▶ Task objective
Look for the word "each" in the data below, and copy every line that holds it.

▶ Record extracts
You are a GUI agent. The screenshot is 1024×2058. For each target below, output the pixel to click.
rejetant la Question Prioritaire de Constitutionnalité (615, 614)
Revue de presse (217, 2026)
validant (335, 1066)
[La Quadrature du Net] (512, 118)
---
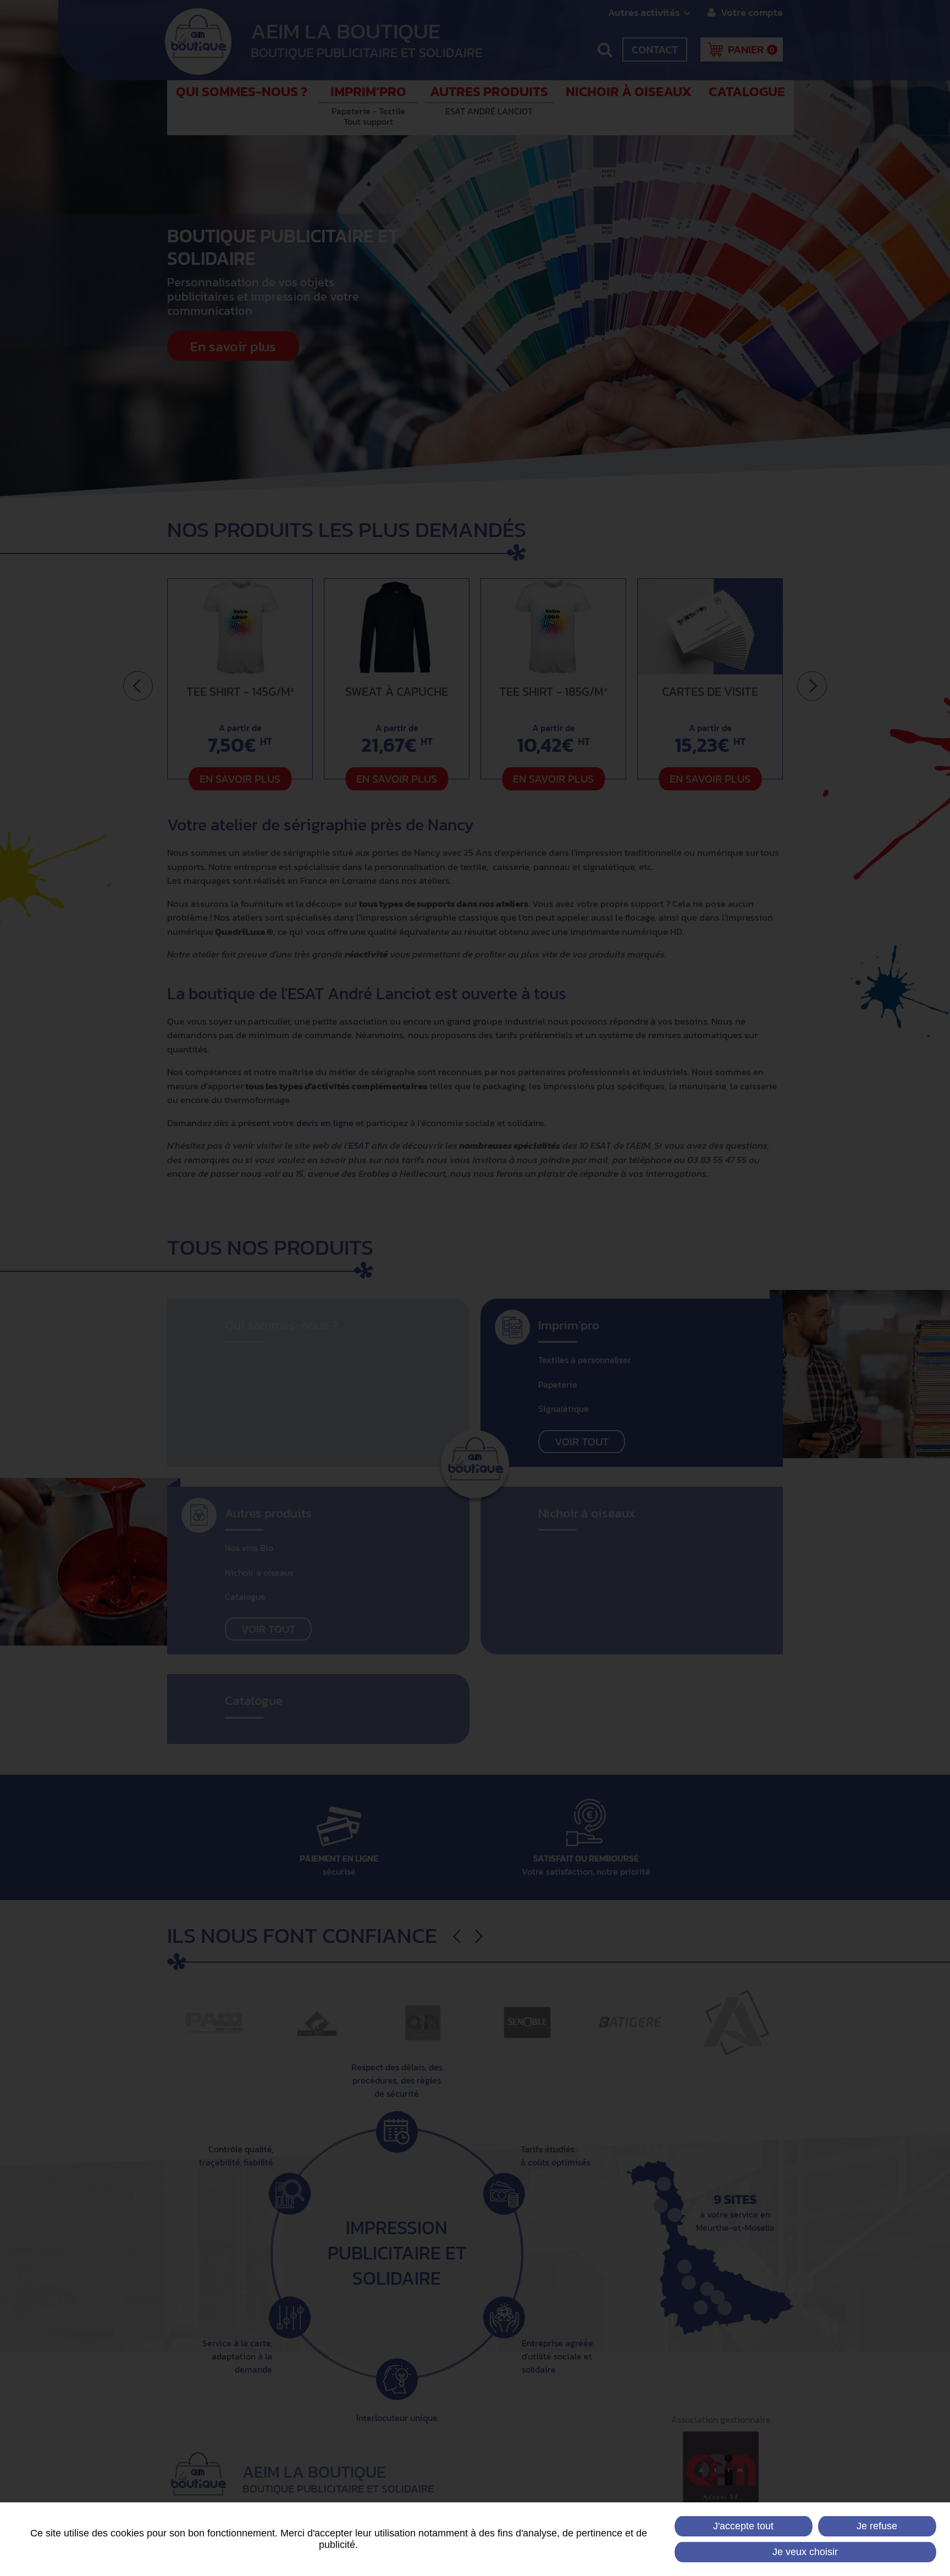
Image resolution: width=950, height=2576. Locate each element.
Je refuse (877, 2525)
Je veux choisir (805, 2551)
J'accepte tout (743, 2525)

▶ Exercise answer
You are a GUI agent. The screenshot is 1024×2058. For each target below, output the pixel to click.
Image resolution: width=950, height=2576. Locate each element.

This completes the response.